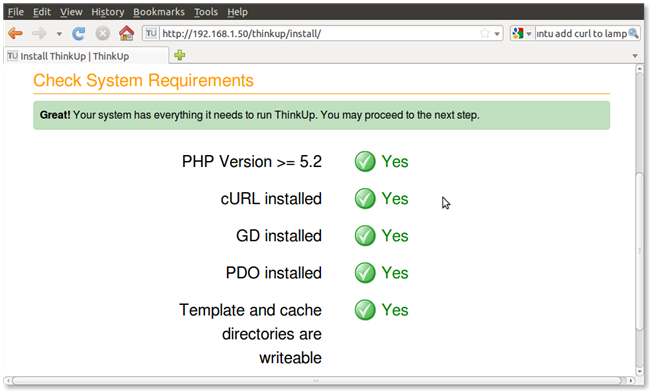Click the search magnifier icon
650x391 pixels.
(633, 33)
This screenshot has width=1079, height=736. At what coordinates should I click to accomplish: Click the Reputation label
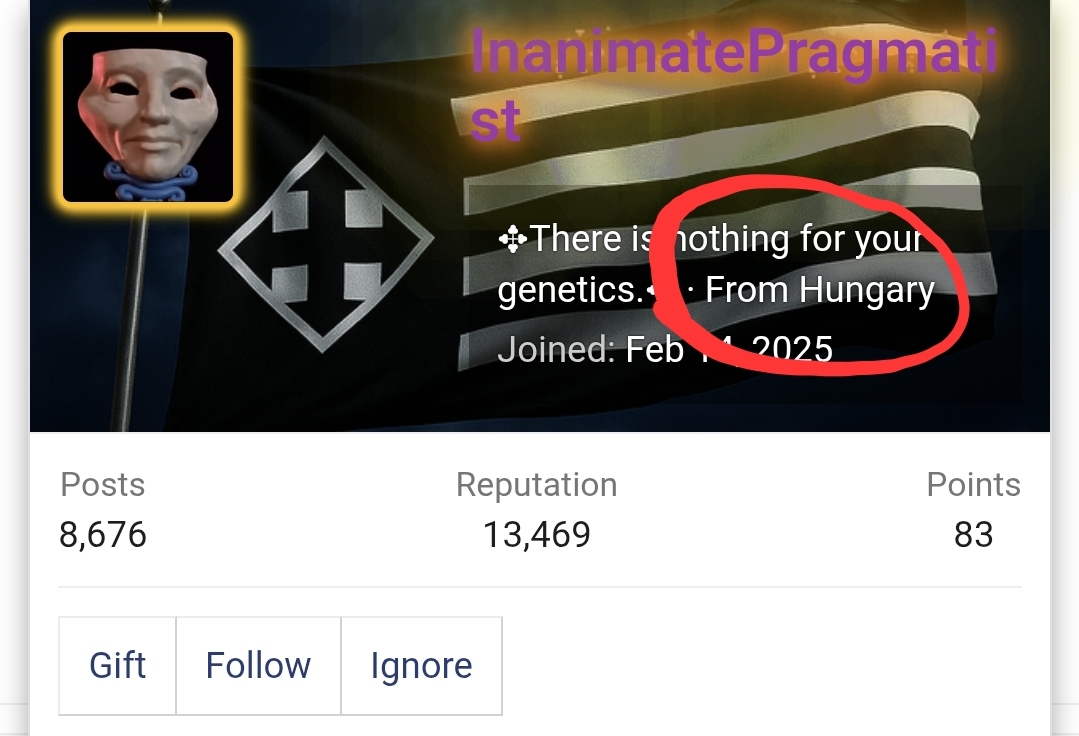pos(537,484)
==
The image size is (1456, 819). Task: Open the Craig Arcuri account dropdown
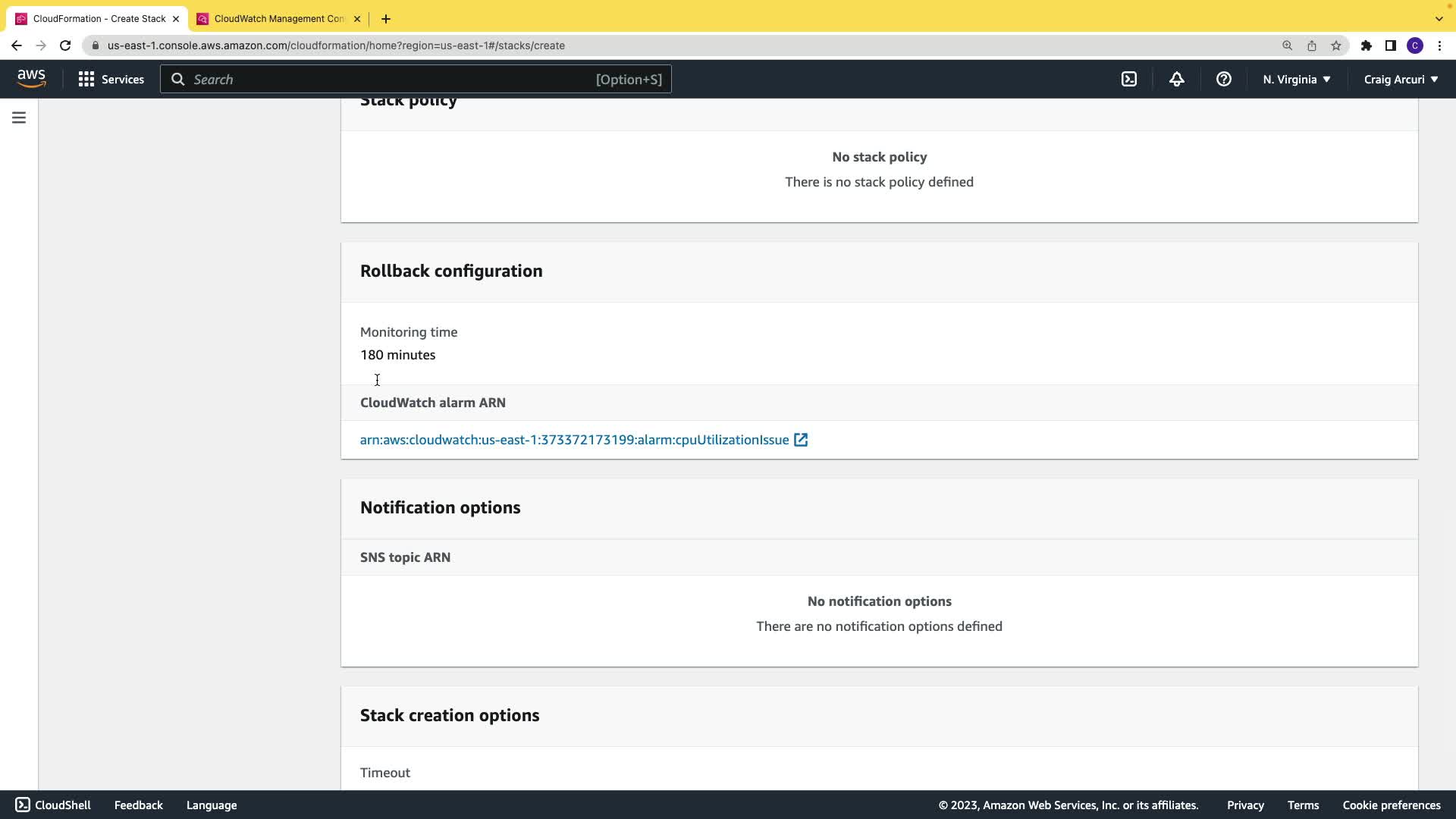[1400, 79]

▶ **REQUIRED WORK**
Can you quote the listing from the line with "Click the search magnifier icon" through the line with "pos(537,484)", both lines included, leaving the pictures out?

▶ **REPLY**
Click the search magnifier icon
650x391 pixels.
(633, 33)
This screenshot has width=1079, height=736. At what coordinates should I click to accomplish: Click the Reputation label
pos(537,484)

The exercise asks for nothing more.